The recipe itself was relatively straightforward and just a bit of planning was needed. So in my typical oragnised way, and to help with the ‘creative’ process,  I weighed and prepared all the ingredients in readiness. Surrounded by prepped cake components the kitchen looked like I was about to do my own TV programme.

Orange and Honey Polenta Cake

Ingredients (Serves 8)

220g butter
220g unrefined caster sugar
150g blanched almonds (Nigel Slater’s recipe suggests blanching almonds yourself – I bought mine ready done to save a job and burnt fingers)
150g ground almonds
3 large eggs
150g polenta
1 level teaspoon baking powder
Finely grated zest and juice of a large orange
12 green cardamom pods

For the syrup: Juice of 2 lemons, juice of 2 oranges, 4 tablespoons of honey

Method

Pre-heat the oven to 180C.

Line the base of a 20cm diameter non-stick cake tin with a piece of greased baking paper.
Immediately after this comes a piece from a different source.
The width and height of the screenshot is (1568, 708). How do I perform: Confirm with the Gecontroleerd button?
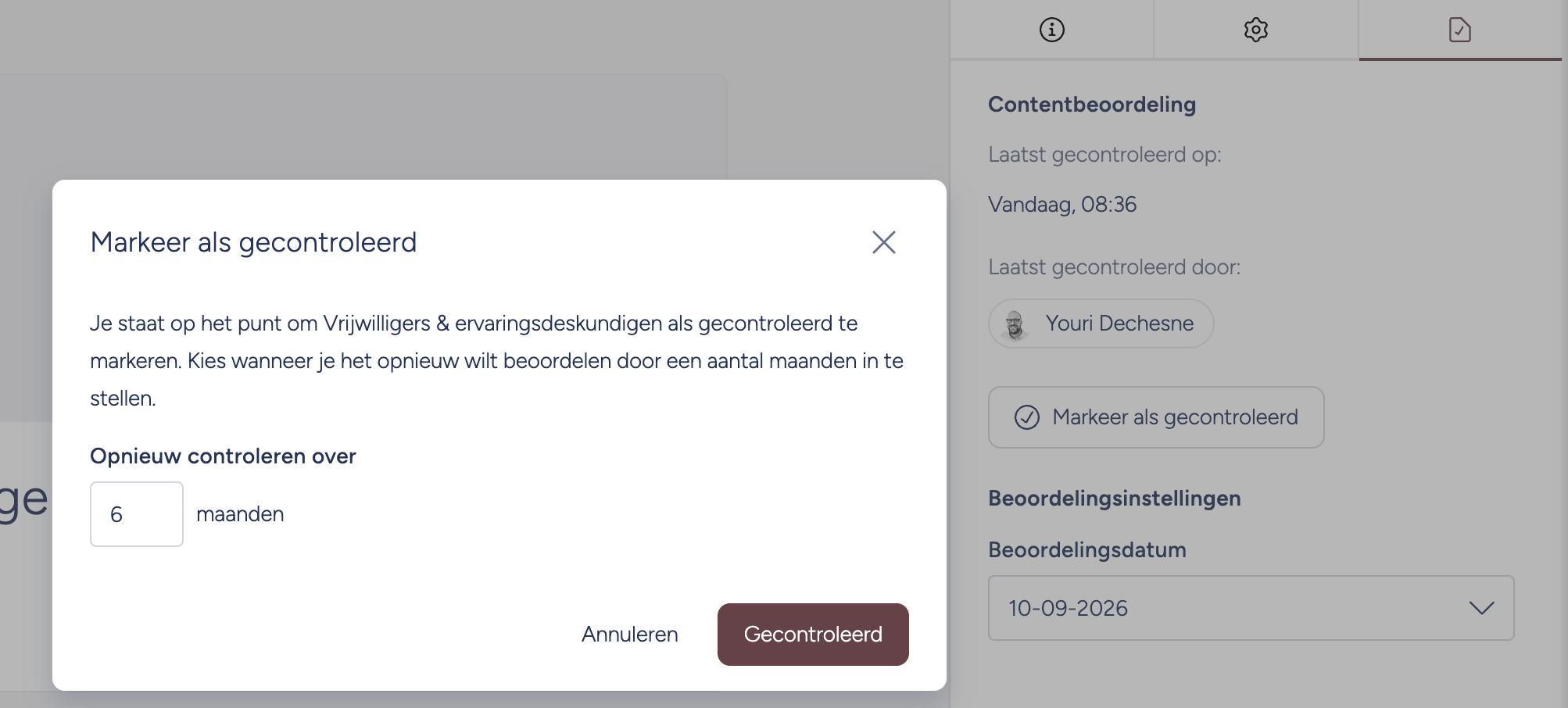pyautogui.click(x=813, y=635)
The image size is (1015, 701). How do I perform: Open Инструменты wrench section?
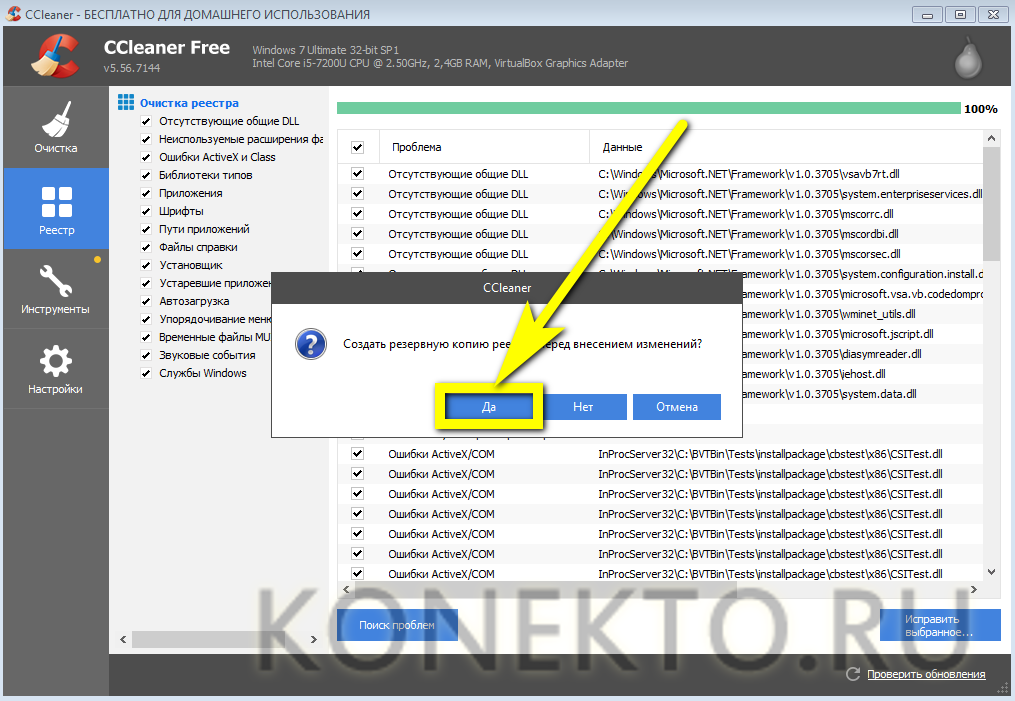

Beat the butter and sugar with a food mixer until it is pale and fluffy.

Whizz the almonds in a food processor until they are finely chopped; add them together with the ground almonds to the cake mix.
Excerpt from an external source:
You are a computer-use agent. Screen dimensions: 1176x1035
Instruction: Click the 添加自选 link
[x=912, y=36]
Break the eggs into a bowl and beat lightly, then stir into the cake mixture.

Mix the polenta and baking powder and then fold into the mixture, followed by the grated orange zest and juice.

Take out the black seeds from the cardamom pods and grind them into a fine powder in a pestle and mortar, then add them to the mixture.

Put the finished cake mixture into the tin and smooth down the top level.

Bake for 30 minutes, turn down the heat to 160C for a further 25 -30 minutes or until the cake is firm.

To make the syrup, squeeze the lemon and orange juice into a stainless steel saucepan, bring to the boil and stir in the honey. Keep the liquid gently boiling until it has formed into thin syrup (this takes about 5 minutes).

Whilst the cake is still warm and in the tin poke holes into the top of it using a skewer and spoon over the hot syrup. Leave the cake to cool, and then lift out of the tin. I served my cake topped with grated orange zest; you could use fresh raspberries or edible flowers like Borage.

How was it?

I walked into work very carefully to keep the cake in one piece. Then I unveiled it at 11 when I knew it would be a good time for tea and cake. I watched the first person who took a slice carefully to gauge a reaction, fortunately they were full of praise and said how delicious it was – phew.

I tried a slice and the texture was moist, slightly crumbly and the flavour was nicely sweet from the sugar, honey and fruit. The cardamom flavour came through as a subtle undertone.

It was definitely a baking success if I do say so myself.  If I was to change anything then I think a spoonful of Greek yoghurt or crème fraiche would have been nice on the side.